REQUEST:
Find each line in the items below that contains the word "what" with exactly the same capitalization, and copy those lines in full.

Records from a collection

········

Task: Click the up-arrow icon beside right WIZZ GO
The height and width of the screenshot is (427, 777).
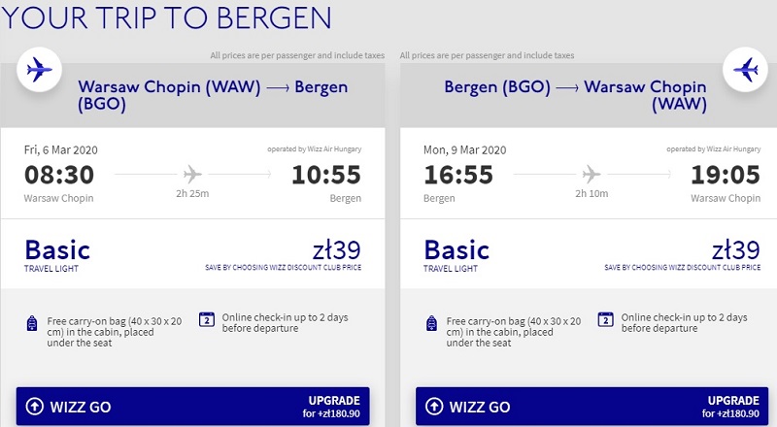Action: click(x=433, y=407)
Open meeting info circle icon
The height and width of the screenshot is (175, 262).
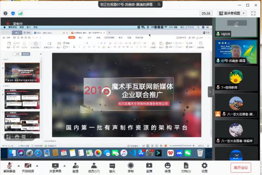tap(5, 13)
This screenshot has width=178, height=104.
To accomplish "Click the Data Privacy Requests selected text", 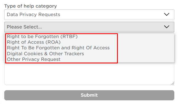I will coord(33,15).
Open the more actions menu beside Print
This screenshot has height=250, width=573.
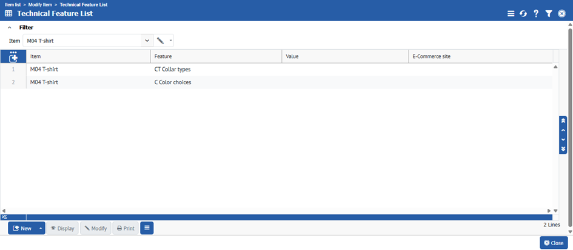(x=147, y=228)
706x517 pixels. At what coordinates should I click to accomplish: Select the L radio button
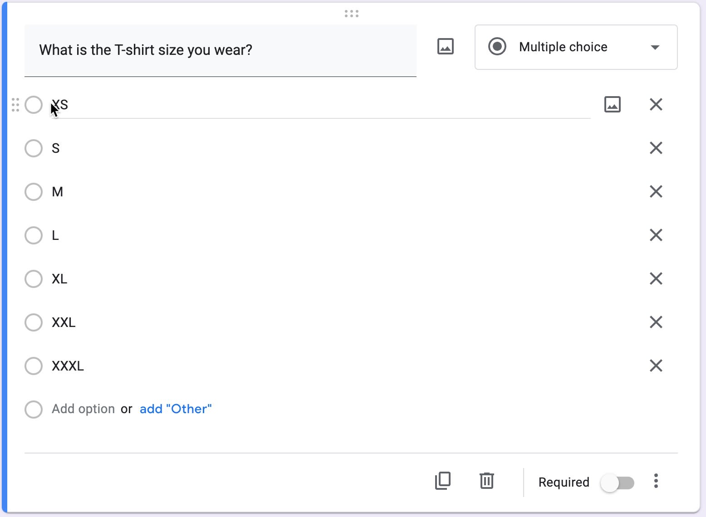coord(33,235)
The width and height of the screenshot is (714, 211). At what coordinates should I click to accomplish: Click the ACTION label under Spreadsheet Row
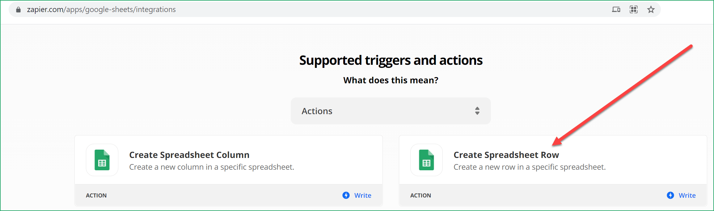(420, 195)
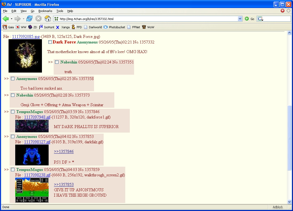Open the Back button history dropdown

[11, 19]
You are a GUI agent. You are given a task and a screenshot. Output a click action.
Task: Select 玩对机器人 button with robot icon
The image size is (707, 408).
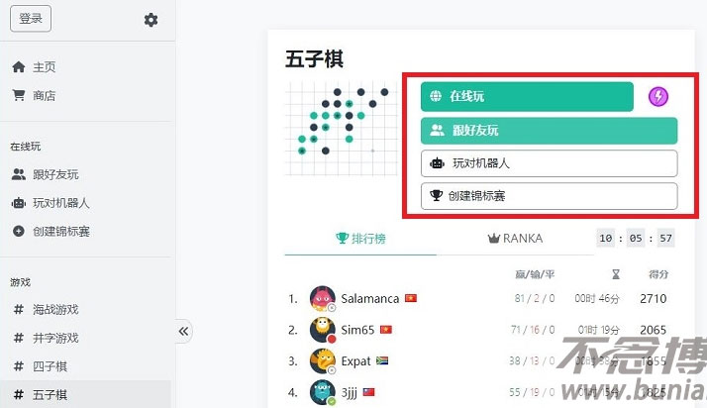coord(549,163)
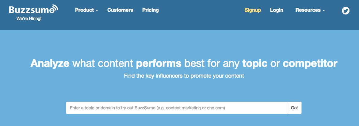Click the Find the key influencers subheading
This screenshot has width=359, height=126.
coord(184,76)
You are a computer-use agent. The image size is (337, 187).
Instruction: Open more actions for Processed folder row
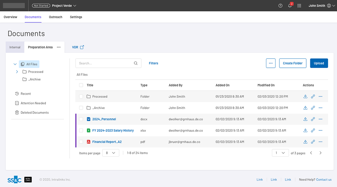coord(320,97)
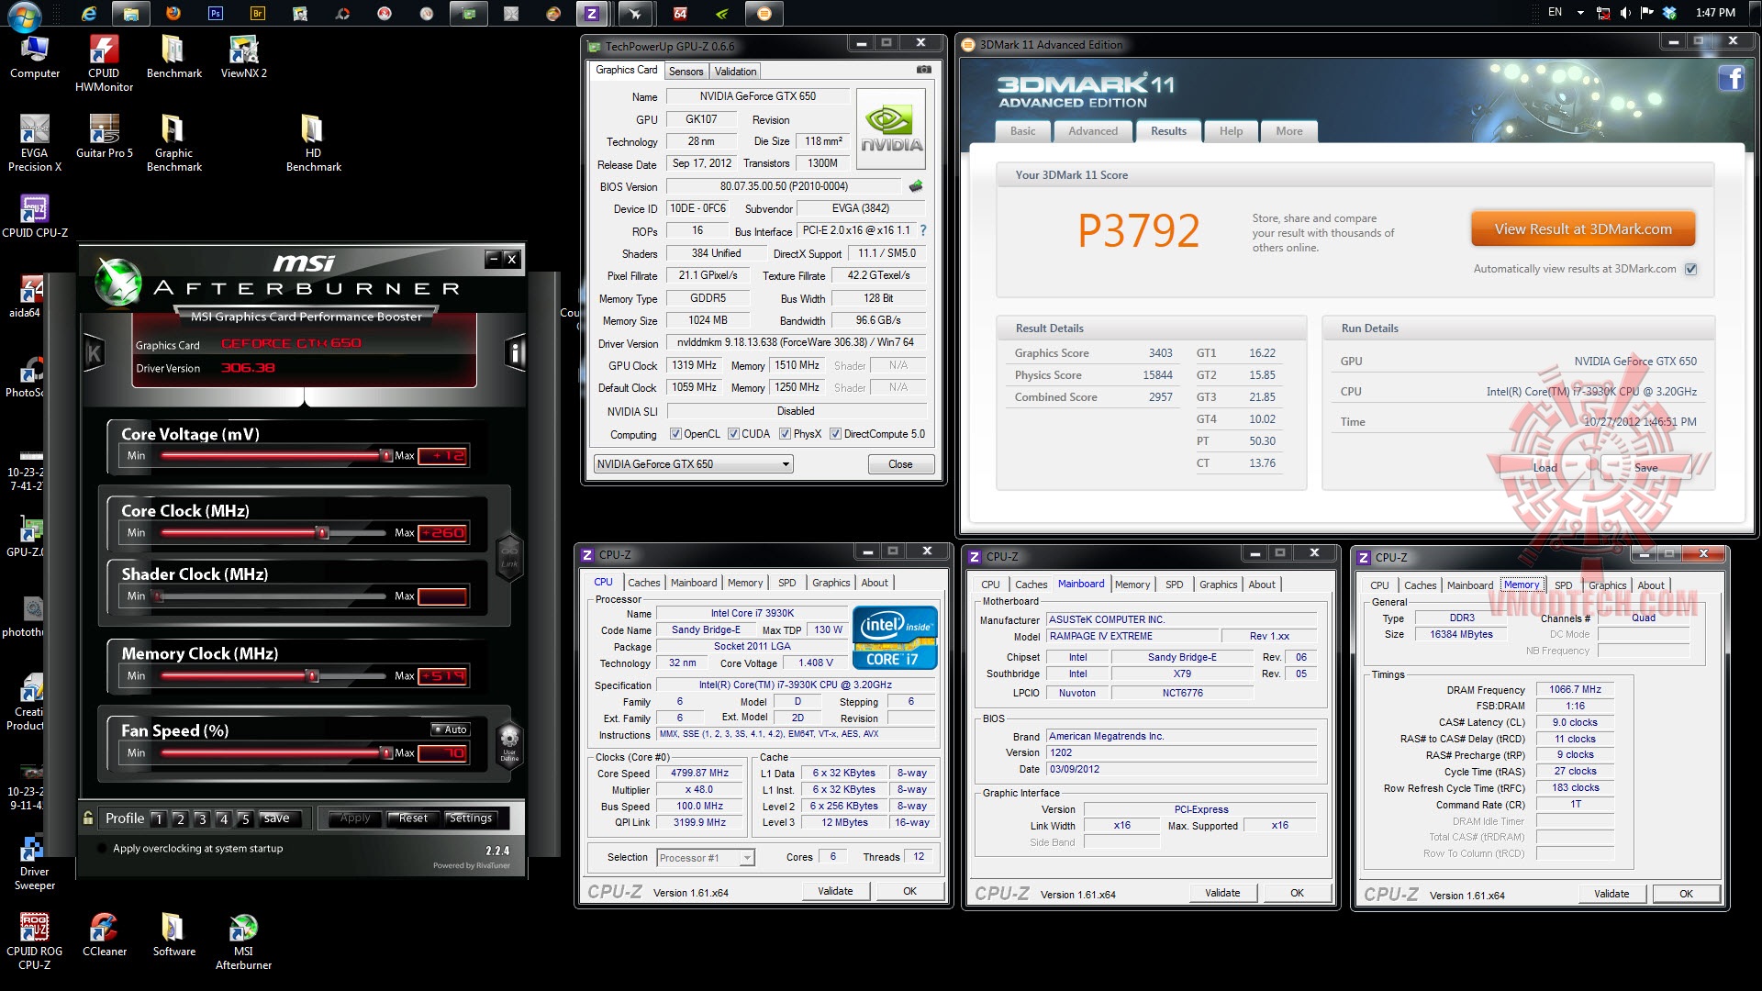Click GPU-Z screenshot camera icon
This screenshot has height=991, width=1762.
923,70
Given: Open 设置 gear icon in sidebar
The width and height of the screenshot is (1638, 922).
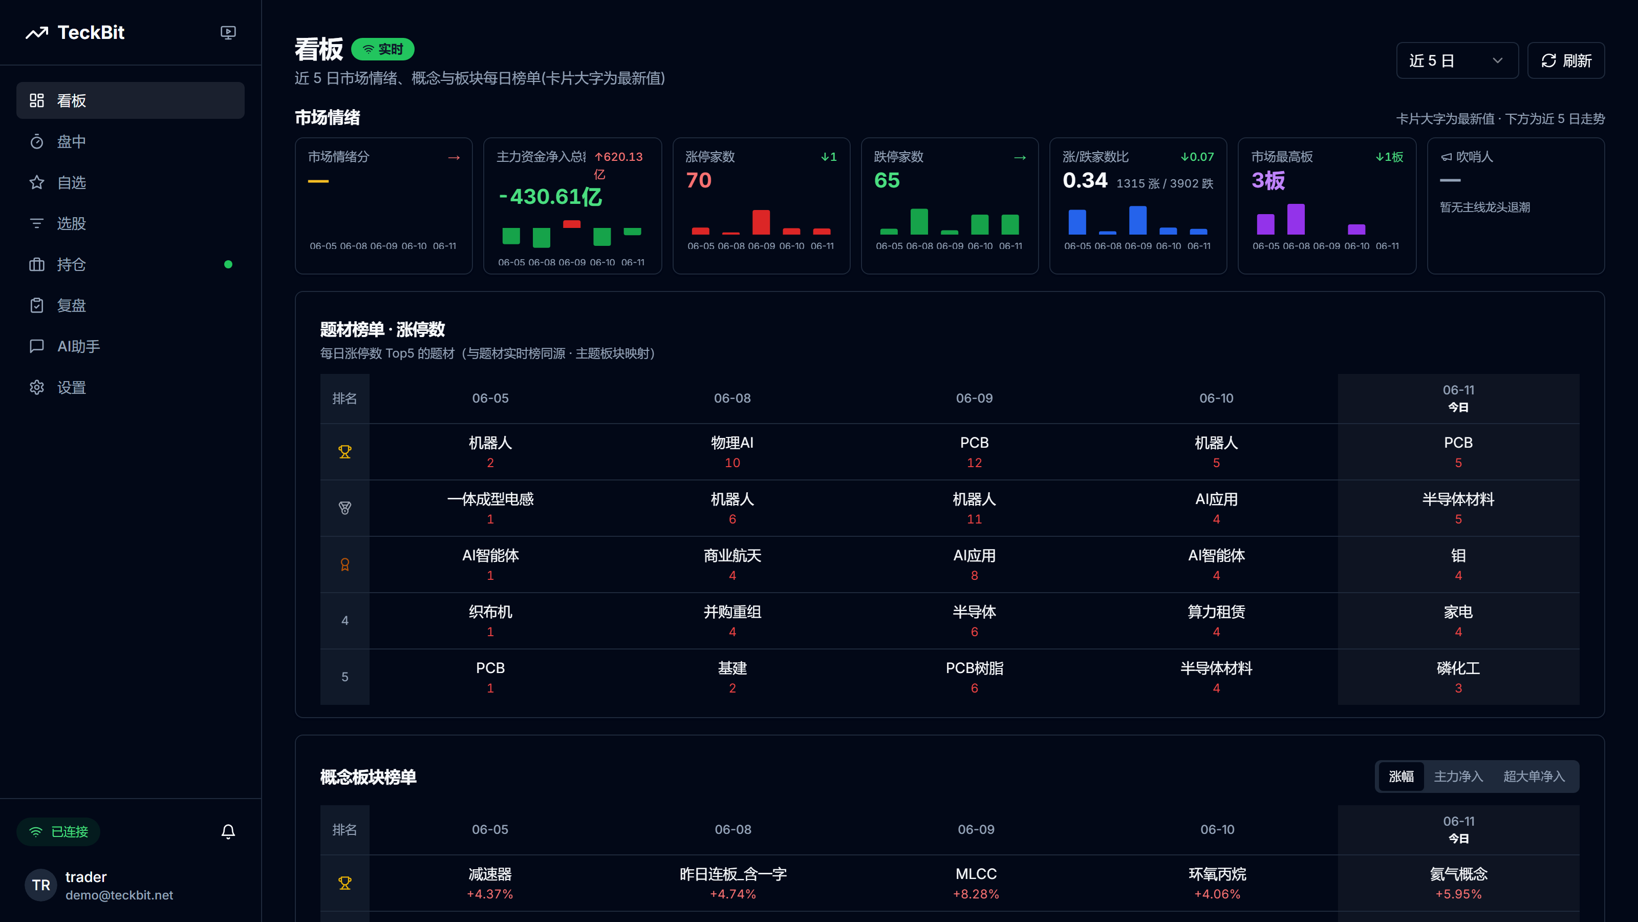Looking at the screenshot, I should coord(37,387).
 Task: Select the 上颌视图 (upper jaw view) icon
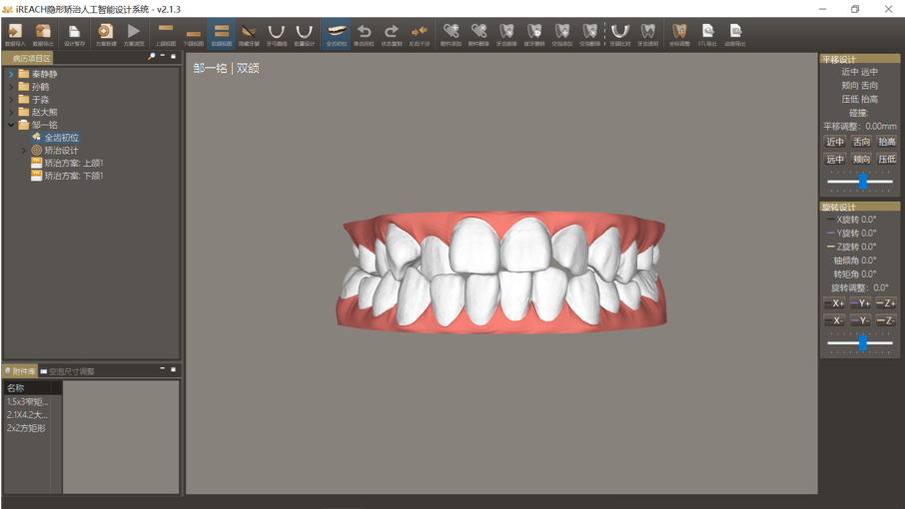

········

FINISHED TASK:
706x517 pixels. At what coordinates should I click to accomplish: Select the L radio button
The width and height of the screenshot is (714, 211). At what coordinates should I click to accomplish: Click the ACTION label under Spreadsheet Row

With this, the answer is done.